5: Repeat steps 2 to 4 between 1 and ~100 times.

6: Render foreground and HUD.
7: Flip Buffers.

I could render each model to a separate texture before rendering the background, then render them all on top of each other.
This, however, would be an excessive waste of texture memory.

I can’t seem to find any notes on how to render directly to a texture in OpenGL.
(I haven’t looked particularly hard yet, sorry, but I have other bits of code I want to write …now).

If you can help, you have my thanks.
Simon Hill.

The only way to pull that one off is to use an extensions called ARB_Render_texture (or something like that). Not all implementations support it.

BTW, I hope you don’t expect these operations to be particularly fast. Doing 100 render-to-textures, even without the copy operation, is going to stall your pipeline for a non-insignificant portion of time.

Re: Korval - “I hope you don’t expect these operations to be particularly fast.”

I was actually hoping for it to be reasonably fast. (Only slightly slower than directly rendering to the backbuffer, but with the advantage of not having to do depth-sorting)

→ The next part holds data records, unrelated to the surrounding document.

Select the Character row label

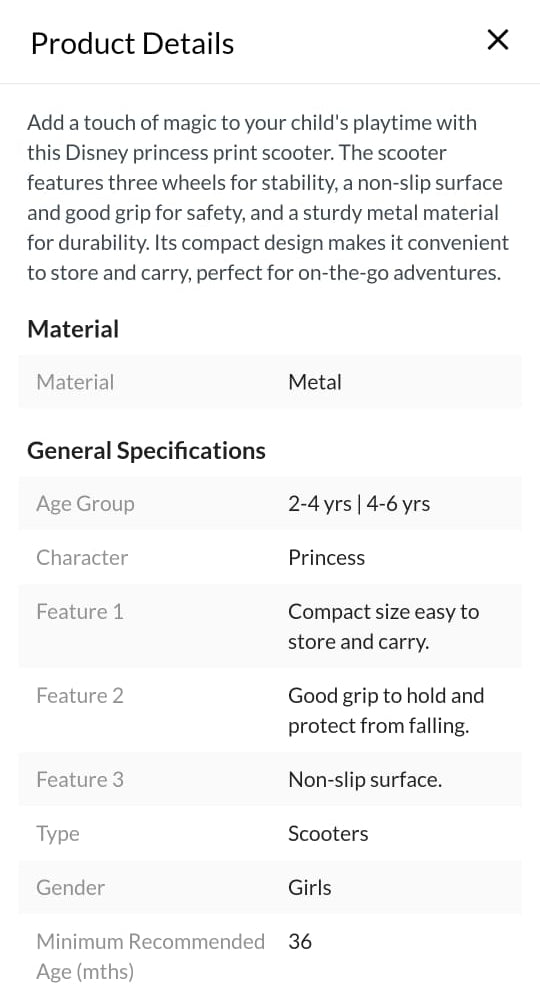[82, 557]
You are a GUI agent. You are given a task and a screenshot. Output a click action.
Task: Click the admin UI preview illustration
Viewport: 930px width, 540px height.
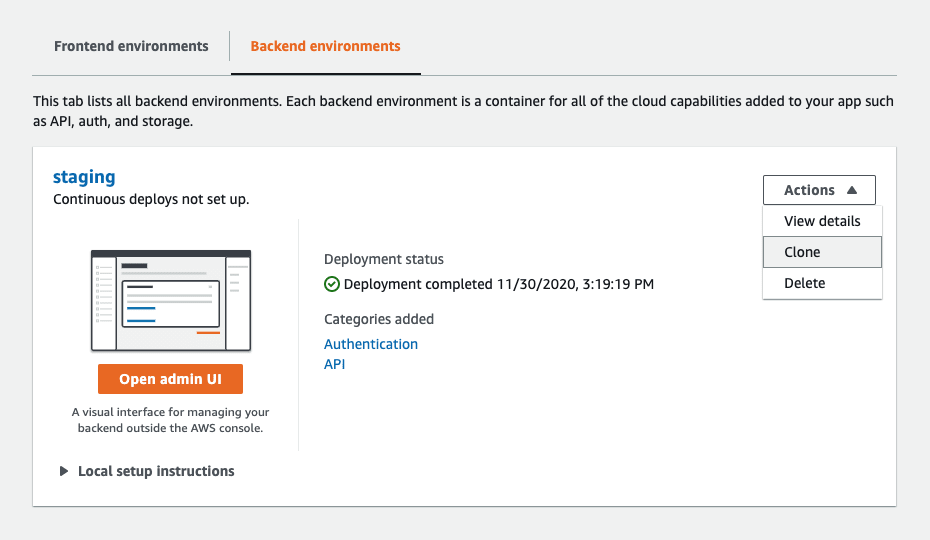(171, 301)
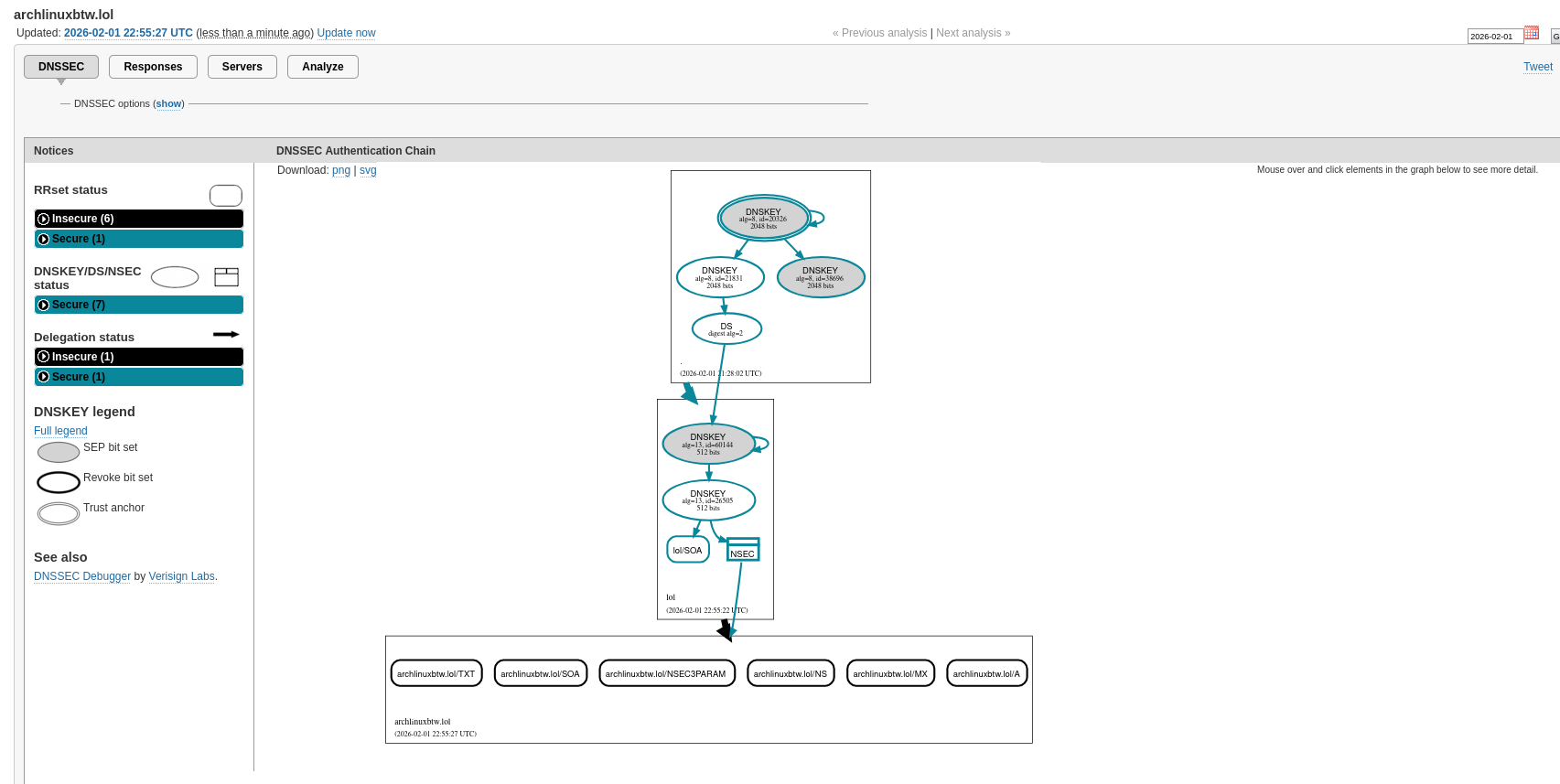Click the Update now link
Viewport: 1560px width, 784px height.
point(346,33)
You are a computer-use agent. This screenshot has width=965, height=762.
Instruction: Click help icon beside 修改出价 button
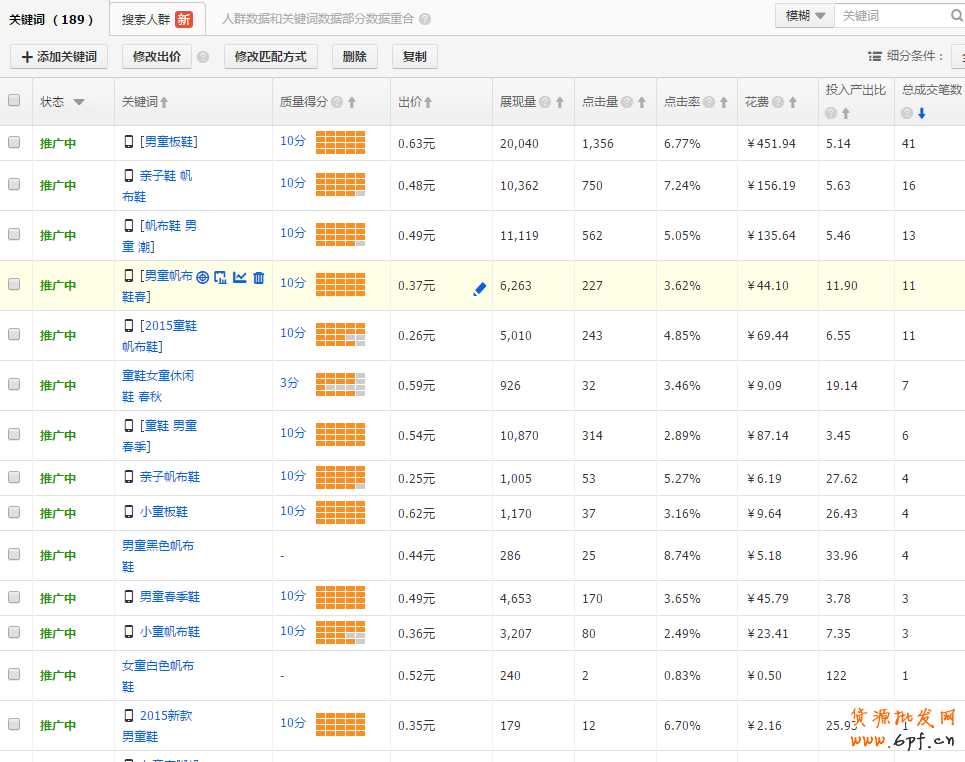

The reason being, I assumed rendering the models to the texture should take the same amount of time as rendering to the depth buffer. (Is this right?)

The only extra operations are:
1: The zeroing of the depth and alpha channels of the texture target before the render2texture. (And possibly the creation/deletion of the texture target)
2: The render/blit of the texture to the backbuffer.

Am I missing something here that is going to slow this process down? Is it slower to render to a texture surface than the backbuffer?